По телу, ногам и рукам разбегались конвульсивные движения, и он больше не старался сдерживать себя. Что таиться перед этими лесными людьми, когда теперь душу его снова так настойчиво и требовательно обдавало жажданием поступка, способного, как это ему представлялось, перечеркнуть очень многое пережитое, прочувствованное и даже воспетое им. Но, зная уже отдалённое последующее, обыденное, с неустранимыми горечью и скукою, чему, как становилось совершенно очевидным, он был обречён неисполнением намерения убить себя, он ничего не знал и даже не мог предположить ни в одной мелочи, как и что будет в следующие самые ближайшие мгновения и минуты. Что за поступок облегчил бы его страдания? Сознанием овладевал ужас: оказывается, такого знать не дано! Непознаваемо!!! И только ли потому, что он лишён свободы, оказавшись в дорожной западне?
В ситуации, которая сложилась, данное предположение должно было оставаться расхожим и плоским, поскольку ему явно не находилось убедительного обоснования.
На мысли поэта никто из попутчиков не посягнул. И физиологическая свобода, принадлежащая только его организму, также не отнята!
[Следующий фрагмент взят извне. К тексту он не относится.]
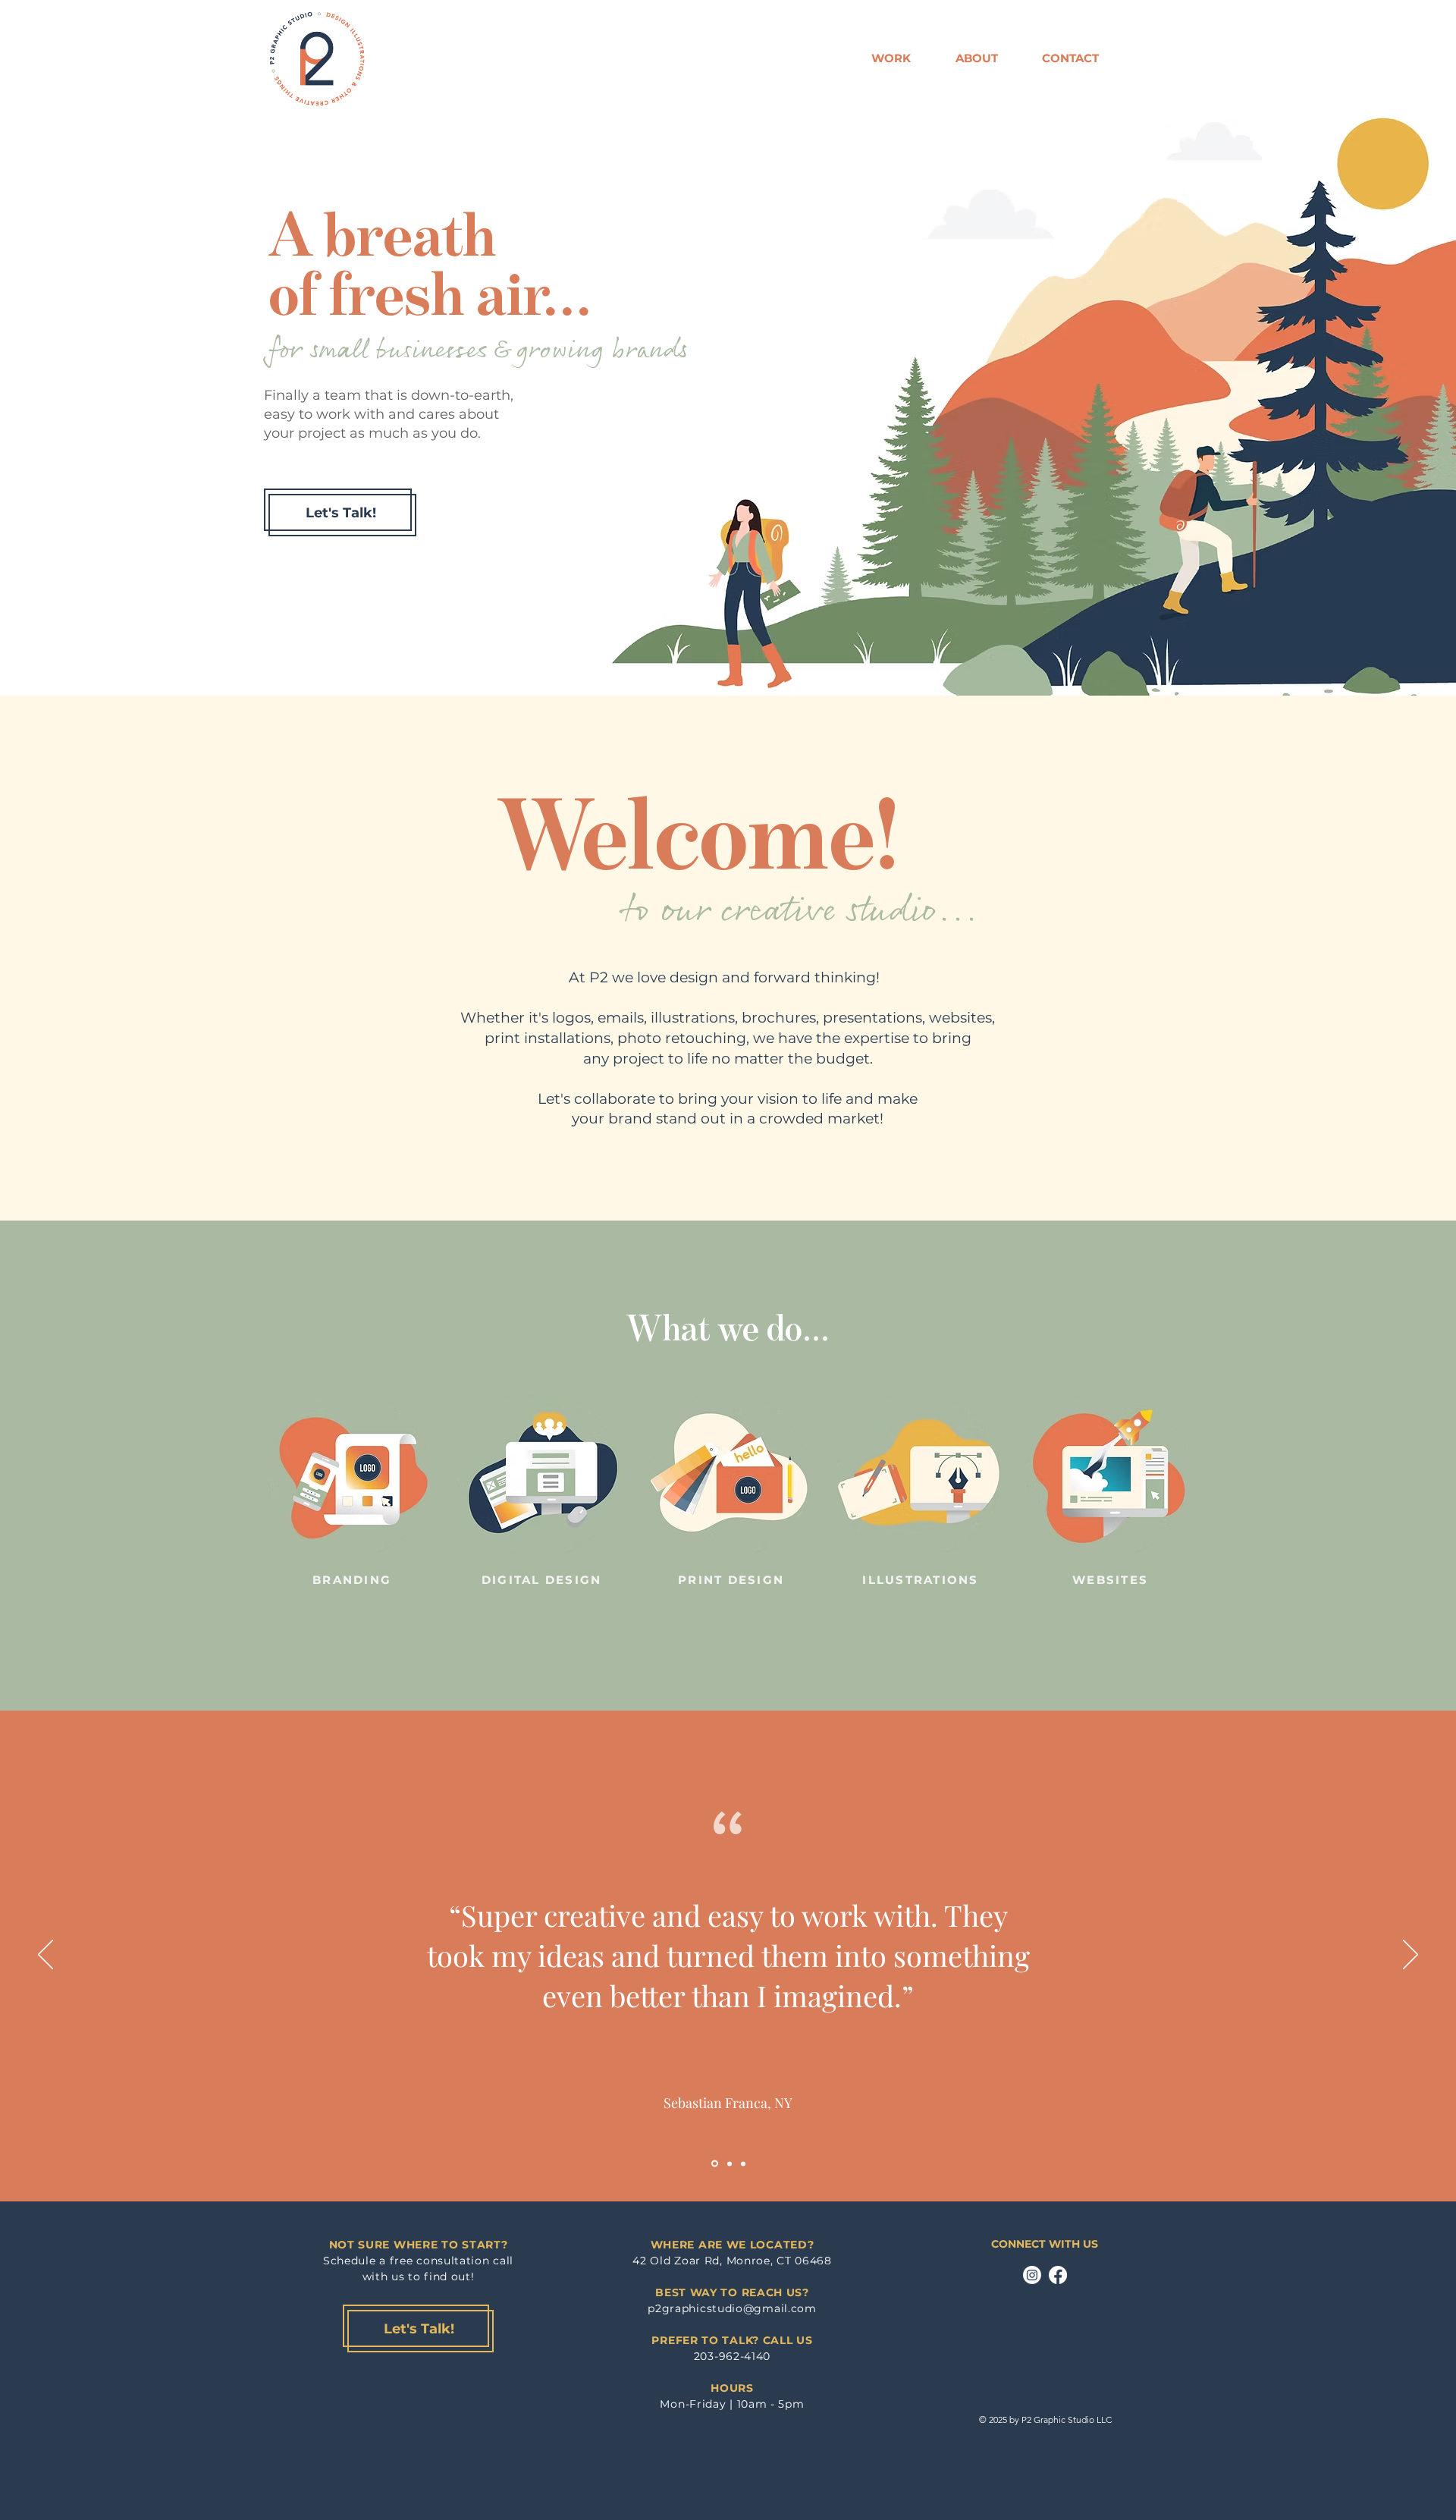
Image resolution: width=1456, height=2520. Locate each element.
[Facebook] (1058, 2275)
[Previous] (45, 1956)
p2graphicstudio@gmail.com (732, 2308)
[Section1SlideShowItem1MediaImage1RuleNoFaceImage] (713, 2163)
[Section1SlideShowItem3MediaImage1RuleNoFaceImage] (743, 2163)
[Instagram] (1032, 2275)
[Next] (1410, 1956)
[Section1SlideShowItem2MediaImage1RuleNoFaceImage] (728, 2163)
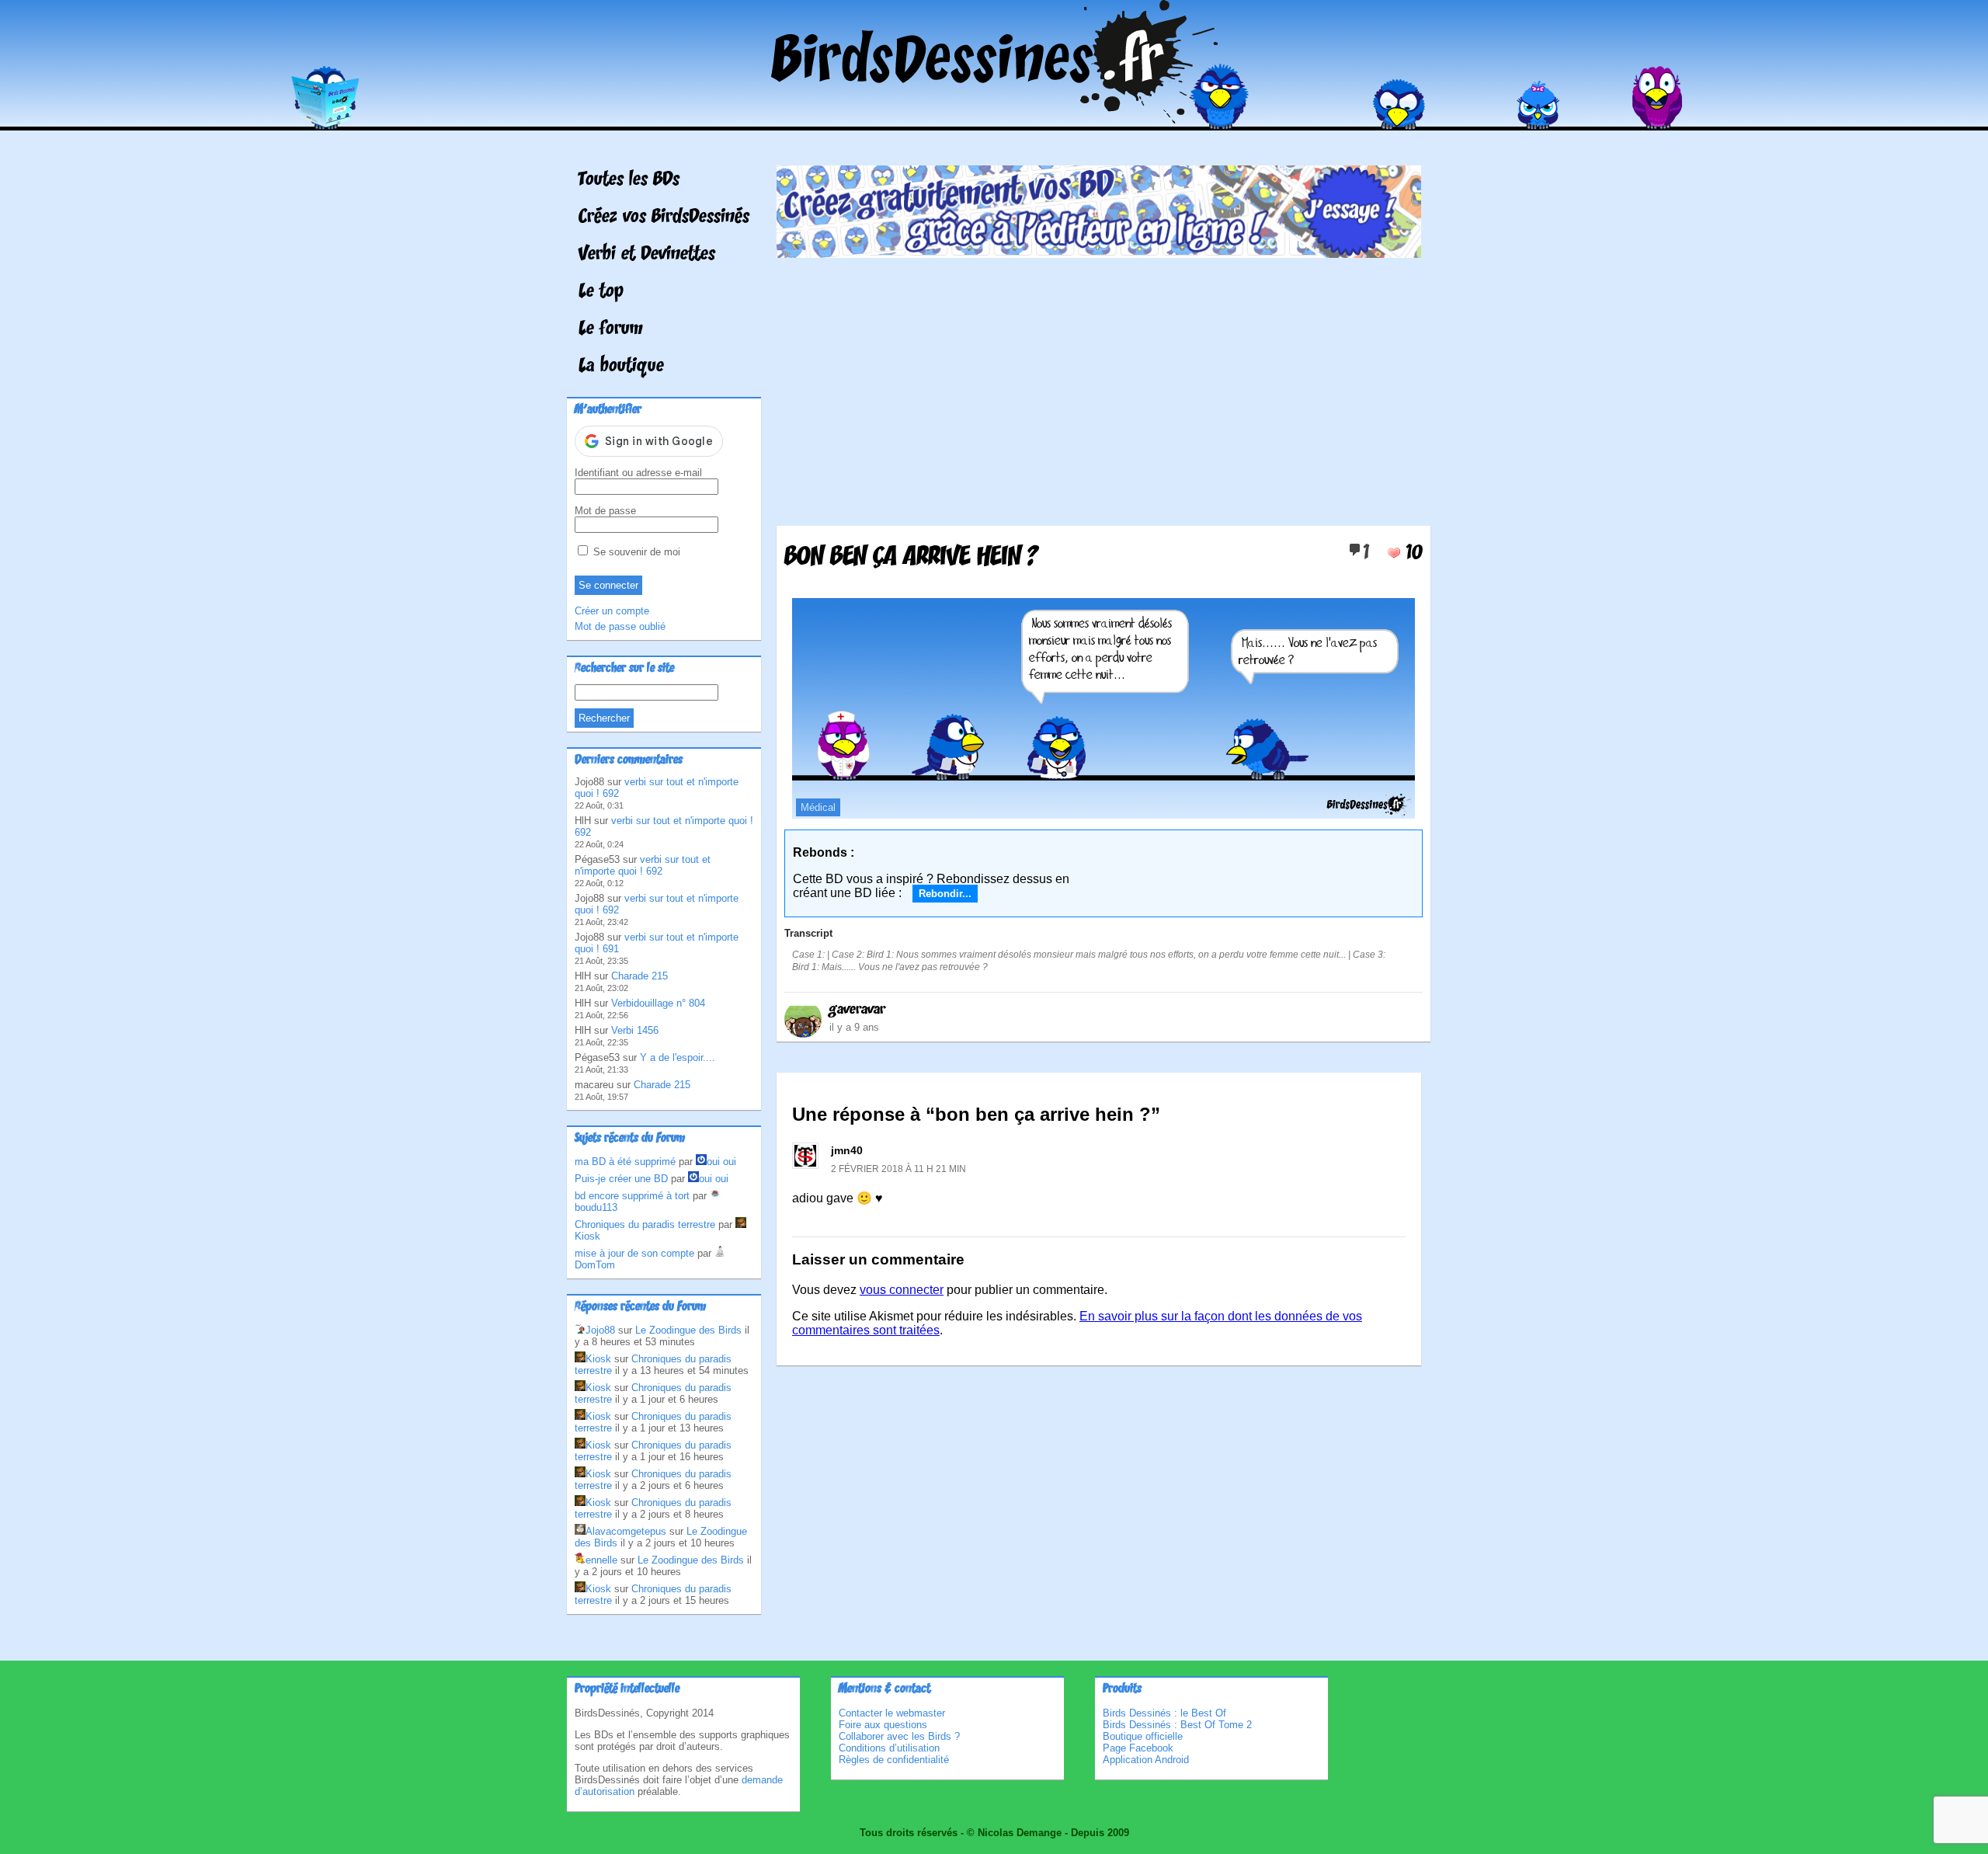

Что же тогда тревожит? И почему так непереносимо больно?
Может быть, это из-за переуступки чести? Не то: в лесу, с разбойниками понятие чести не может быть понятием общим для всех, ведь речь шла о скверной дворянской чести; в понимании попутчиков она должна казаться ничтожной. Взяли пистолеты, экипаж? «Да у меня дворянский свет отнимал что-нибудь каждый день и каждый час, так что, выходило, отнимал и таки отнял едва ли не целую мою жизнь, а в ней и самоё ум, не говоря уж о свободе!»
То загадочное, в котором заключалось бы объяснение полной или хотя бы частичной сути востребованного теперь поступка, похоже, упрятывалось глубже и глубже. Вывод мог быть единственным: если всё большие, глобальные основания ни к какому следствию привести не были в состоянии, то оставались какие-то основания мелкие, а, может быть, и мелочные. Тогда и поступку надлежало бы проявиться мелкому или мелочному, а то и вовсе – ничтожному…
Ещё, наверное, миллиарды людей на земле пройдут перед ликом истории в ауре своих нежелательных и причудливых, спонтанных и по большей части просто глупых поступков, достойных всяческого порицания, как стороннего, так и самими совершившими их, а объединять их будет то, что истинные их причины не удастся разгадать никому и никогда и лишь потому, что к совершённым действиям невозможным окажется найти вполне адекватные побуждения.
Устремлённость к идеалам будет неизбежно сутулиться, перерождаться…
Однообразная череда звуков, издаваемых упряжью и фурою, как бы исподволь дополнилась осторожным негромким лошадиным ржанием, здесь и, как ответ на него, таким же, на некотором отсюда отдалении, куда уходил данный прогон, а следом – энергичным торопливым стуком конских копыт где-то впереди. Скоро подступавшие звуки уже слышались рядом.
– Не торопитесь. – Вожак обращался к Алексу, тем самым предупреждая его, что, несмотря ни на что, положением управляет пока только он и что открывать дверцу и хотя бы высовываться наружу не следует.
Сам же он, спрыгнув со ступеньки на землю и не притворяя дверцы, быстро пошёл навстречу подъезжавшей лошади с седоком.
Прибывший спешился, и оба сразу вступили в непрерываемый разговор, слов которого разобрать было нельзя. Не иначе, это был оповеститель, а время для встречи, конечно, могло быть условлено заранее. Что-то важное или вовсе не предусмотренное.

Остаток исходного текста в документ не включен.